COVID-19 has also highlighted the need for additional investment into China’s healthcare system. The possibility of a resurgence in coronavirus cases exists as China returns to work and as schools re-open in April. Apart from the two shelter hospitals built in record time in Wuhan during the peak of the crisis, China has announced the building of 50 new hospitals nationally. While it is clear the government will continue supporting the economy in terms of infrastructure and consumption, especially now that China’s exports of goods and services will be affected by the global lockdown, the best remedy is a therapy that can treat COVID-19 and a vaccine that can protect the mass population from being infected.
The strength of the Chinese consumer can return, albeit gradually
In a prolonged challenging economic environment, a focus on high quality franchises that will emerge even stronger after COVID-19 has passed is prudent. Strong balance sheets, healthy cash flow generation and the ability to access financing when required is a clear advantage. For cash rich corporates, asset prices could become more attractive for acquisitions down the road. Likely winners include companies that will benefit from increased government spending on infrastructure. Many companies that rely on domestic consumption have suffered in the market sell-off disproportionately. We believe ultimately the strength of the Chinese consumer can resurface, albeit slowly, after the first quarter’s sharp fall in consumption activities and the second quarter’s (and possibly second half’s) gradual move towards a normalisation of economic activity.
1Source: Bernstein. Migrant worker movement, subway ridership, refining runs, coal consumption as at 15 April 2020.

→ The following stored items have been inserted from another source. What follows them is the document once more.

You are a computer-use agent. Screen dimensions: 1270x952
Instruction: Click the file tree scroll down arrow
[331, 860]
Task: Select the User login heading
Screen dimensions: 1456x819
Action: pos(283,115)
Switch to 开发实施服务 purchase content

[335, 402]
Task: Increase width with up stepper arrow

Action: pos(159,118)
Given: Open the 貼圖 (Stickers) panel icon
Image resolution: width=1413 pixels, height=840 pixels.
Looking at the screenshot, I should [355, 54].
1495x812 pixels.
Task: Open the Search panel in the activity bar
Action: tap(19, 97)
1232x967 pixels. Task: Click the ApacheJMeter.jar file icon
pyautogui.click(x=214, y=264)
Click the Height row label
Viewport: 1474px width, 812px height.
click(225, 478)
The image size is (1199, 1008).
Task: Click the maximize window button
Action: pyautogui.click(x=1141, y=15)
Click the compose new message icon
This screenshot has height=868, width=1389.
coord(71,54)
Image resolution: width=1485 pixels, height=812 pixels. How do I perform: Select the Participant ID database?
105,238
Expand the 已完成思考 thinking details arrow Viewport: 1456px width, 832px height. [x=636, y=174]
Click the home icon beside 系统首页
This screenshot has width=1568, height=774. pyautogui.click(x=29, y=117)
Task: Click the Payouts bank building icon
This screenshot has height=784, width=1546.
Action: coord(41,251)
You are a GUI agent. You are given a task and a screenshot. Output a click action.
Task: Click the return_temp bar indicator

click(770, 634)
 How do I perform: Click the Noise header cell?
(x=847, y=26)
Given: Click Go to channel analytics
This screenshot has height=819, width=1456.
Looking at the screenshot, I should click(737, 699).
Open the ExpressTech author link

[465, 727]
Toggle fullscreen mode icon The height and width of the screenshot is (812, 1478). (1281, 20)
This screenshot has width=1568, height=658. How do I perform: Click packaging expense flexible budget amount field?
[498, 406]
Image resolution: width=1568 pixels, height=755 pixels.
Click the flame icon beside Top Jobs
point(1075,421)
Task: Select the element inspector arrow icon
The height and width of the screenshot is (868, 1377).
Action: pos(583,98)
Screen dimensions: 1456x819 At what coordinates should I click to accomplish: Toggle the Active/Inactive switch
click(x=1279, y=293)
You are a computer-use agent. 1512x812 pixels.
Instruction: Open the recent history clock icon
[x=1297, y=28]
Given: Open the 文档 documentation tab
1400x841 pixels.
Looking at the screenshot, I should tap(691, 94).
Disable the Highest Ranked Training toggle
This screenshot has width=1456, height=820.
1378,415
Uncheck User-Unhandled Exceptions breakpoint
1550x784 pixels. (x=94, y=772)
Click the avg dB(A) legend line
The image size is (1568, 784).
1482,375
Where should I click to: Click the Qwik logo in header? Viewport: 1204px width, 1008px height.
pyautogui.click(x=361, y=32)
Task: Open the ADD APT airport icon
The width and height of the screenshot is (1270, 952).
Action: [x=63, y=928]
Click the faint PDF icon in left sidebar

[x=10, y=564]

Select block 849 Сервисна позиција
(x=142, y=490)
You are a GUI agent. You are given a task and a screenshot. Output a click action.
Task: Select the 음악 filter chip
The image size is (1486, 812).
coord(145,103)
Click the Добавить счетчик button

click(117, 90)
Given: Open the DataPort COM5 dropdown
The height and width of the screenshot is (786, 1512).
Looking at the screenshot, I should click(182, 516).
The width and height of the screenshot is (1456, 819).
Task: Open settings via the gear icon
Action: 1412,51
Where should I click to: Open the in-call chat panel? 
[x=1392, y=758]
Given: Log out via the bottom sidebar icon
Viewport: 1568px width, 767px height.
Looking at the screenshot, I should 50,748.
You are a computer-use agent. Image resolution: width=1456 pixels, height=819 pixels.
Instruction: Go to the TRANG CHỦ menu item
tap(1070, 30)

2 Source: BAML (Bank of America Merrill Lynch) as at April 2020.
3 Source: Bernstein, city subway bureaus as at April 2020.
4 Source: MSCI, Bloomberg, Morgan Stanley Research as at 3 April 2020, index constituents by index weight.
Fiscal policy: government policy relating to setting tax rates and spending levels. Fiscal stimulus refers to an increase in government spending and/or a reduction in taxes to support a weak economy.
Monetary policy: the policies of a central bank, aimed at influencing the level of inflation and growth in an economy. It includes controlling interest rates and the supply of money. Monetary stimulus refers to a central bank increasing the supply of money and lowering borrowing costs.
Liquidity: refers to an asset that can be readily converted into cash; or an asset or security that can be easily traded in the market.
Reserve requirement ratio: a regulatory requirement that determines the minimum amount of cash reserves that a bank must hold.